Page extract:
_ _ _ _

I was referring to Rev. Winzer's mention above regarding "rational idolatry."

So was the charge against Clark in the "Complaint" that he didn't make the analogical nature of knowledge (God creates it and man discovers it, etc.) explicit enough?

I don't know, this seems to be a rather obvious thing that he would have believed. Was the problem that he didn't explicitly mention it?


----------



## chbrooking

At the obvious risk of a pile-on, since even Ben differs with me here, I would argue that, because of God's simplicity, if our knowledge coincided with his at any one point, then our knowledge would coincide with his at every point, and since our knowledge would coincide with God's -- again because of his simplicity -- we would be God.

We don't know things with the knowledge of the creator and source. We know derivatively and by reflection.


----------



## Confessor

I think that argument from God's simplicity would follow only if divine simplicity entailed that God knows only one proposition.

Keep in mind also that the "quantitative difference" advocates are pulling for a quantitative difference only regarding the _objects_ of knowledge, not the entire _process_ of knowledge, the "what" and not the "how."


----------



## Whitefield

chbrooking said:


> At the obvious risk of a pile-on, since even Ben differs with me here, I would argue that, because of God's simplicity, if our knowledge coincided with his at any one point, then our knowledge would coincide with his at every point, and since our knowledge would coincide with God's -- again because of his simplicity -- we would be God.
> 
> We don't know things with the knowledge of the creator and source. We know derivatively and by reflection.



Here is what I'm thinking on this matter. If I know my toe hurts, doesn't God also know my toe hurts. At that point don't we both know the same thing, i.e., my toe hurts. This doesn't mean I know everything God knows, but on that one point we both know my toe hurts. God's knowledge is more extensive, because He also knows why my toe hurts and how the pain will be resolved. Things I do not know. But isn't there at least one thing we both know in common - my toe hurts. Am I missing something here?


----------



## chbrooking

Confessor said:


> I think that argument from God's simplicity would follow only if divine simplicity entailed that God knows only one proposition.
> 
> Keep in mind also that the "quantitative difference" advocates are pulling for a quantitative difference only regarding the objects of knowledge, not the entire process of knowledge, the "what" and not the "how."

_ _ _ _

Return, word for word, the passage of the forum discussion on divine and human knowledge that starts with "So was the charge" and goes on through "explicitly mention it?".

Entries shown:
_ _ _ _

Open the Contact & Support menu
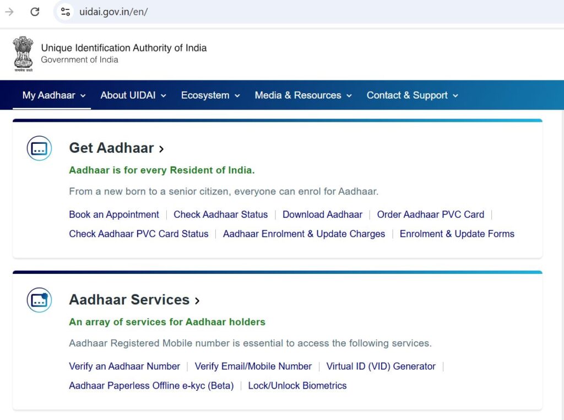The height and width of the screenshot is (420, 564). pyautogui.click(x=412, y=95)
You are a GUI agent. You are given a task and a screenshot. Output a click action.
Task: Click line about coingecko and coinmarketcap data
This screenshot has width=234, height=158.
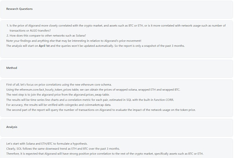[59, 105]
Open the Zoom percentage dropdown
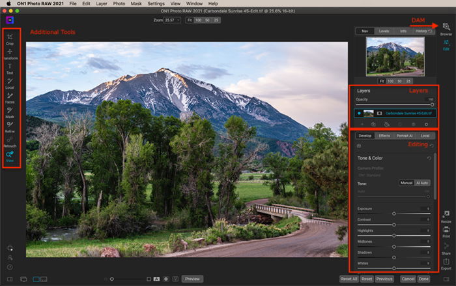Viewport: 456px width, 286px height. 173,20
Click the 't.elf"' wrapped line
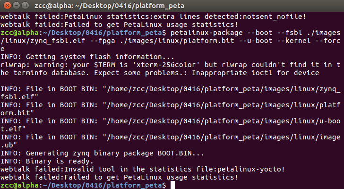Viewport: 344px width, 189px height. point(13,129)
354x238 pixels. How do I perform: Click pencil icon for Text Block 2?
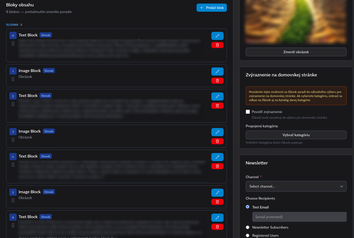[x=217, y=96]
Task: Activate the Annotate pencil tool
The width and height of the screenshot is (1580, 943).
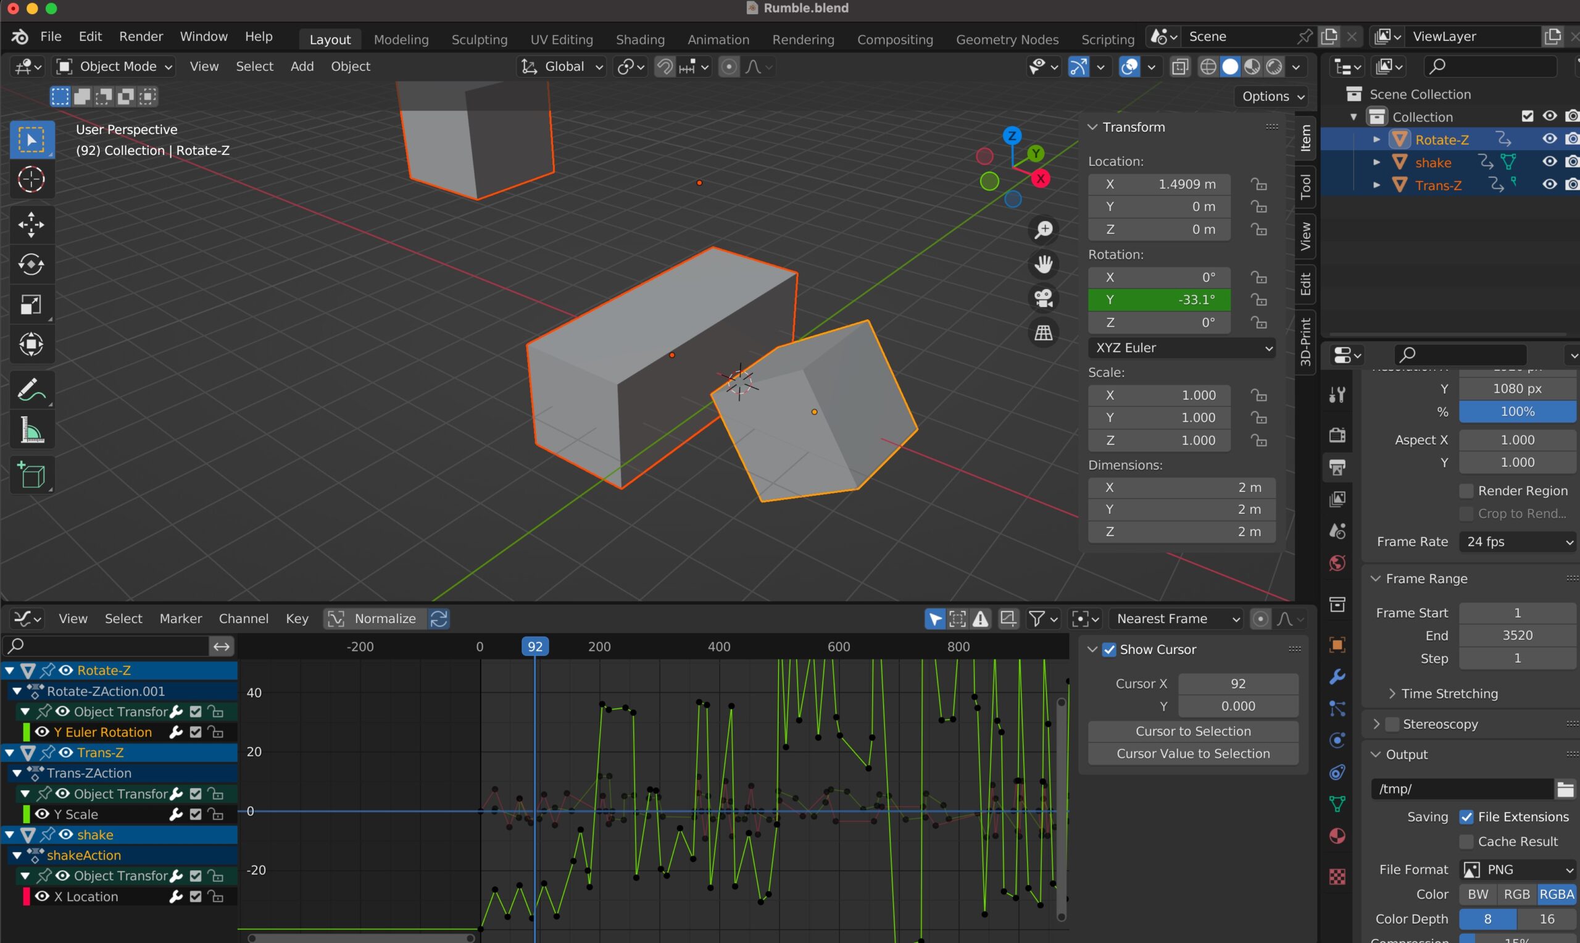Action: pos(31,390)
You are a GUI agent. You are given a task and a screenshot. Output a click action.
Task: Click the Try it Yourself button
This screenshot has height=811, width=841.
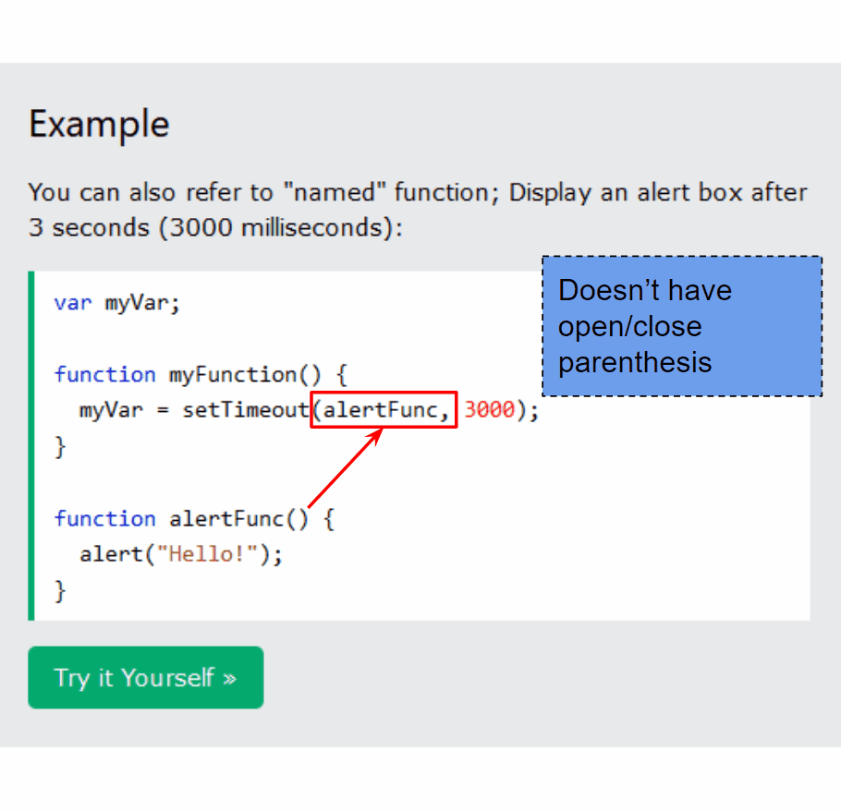145,677
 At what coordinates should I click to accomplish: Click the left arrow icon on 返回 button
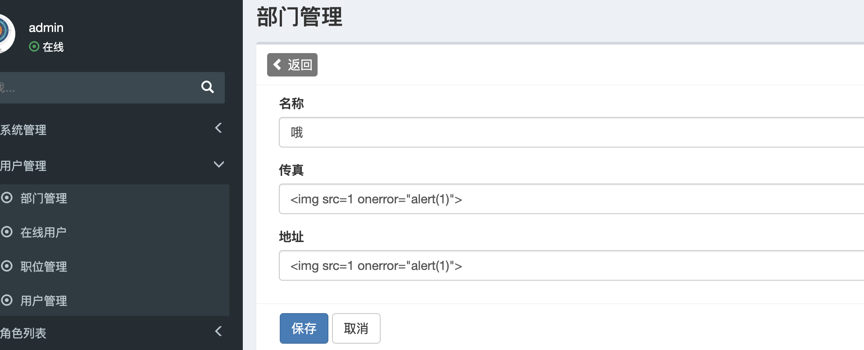pos(277,64)
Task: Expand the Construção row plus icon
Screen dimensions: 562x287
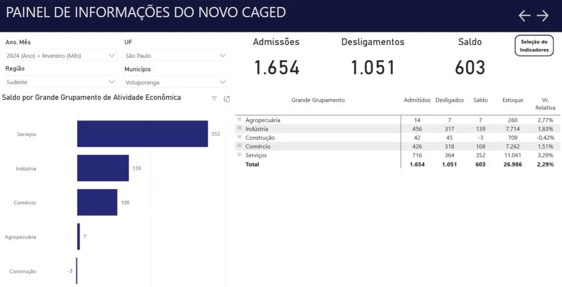Action: coord(239,137)
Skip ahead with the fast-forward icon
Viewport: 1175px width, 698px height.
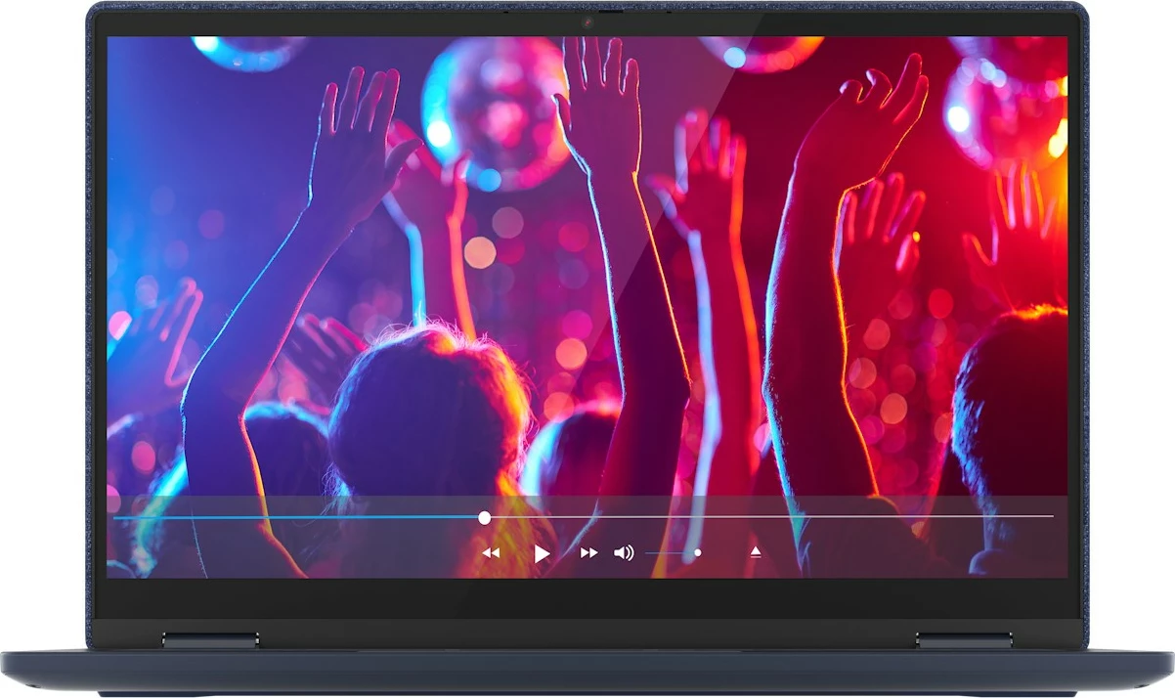pos(588,553)

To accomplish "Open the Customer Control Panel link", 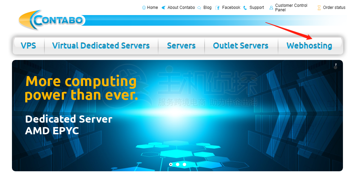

_ _ _ _

Response to this exercise:
So was the charge against Clark in the "Complaint" that he didn't make the analogical nature of knowledge (God creates it and man discovers it, etc.) explicit enough?

I don't know, this seems to be a rather obvious thing that he would have believed. Was the problem that he didn't explicitly mention it?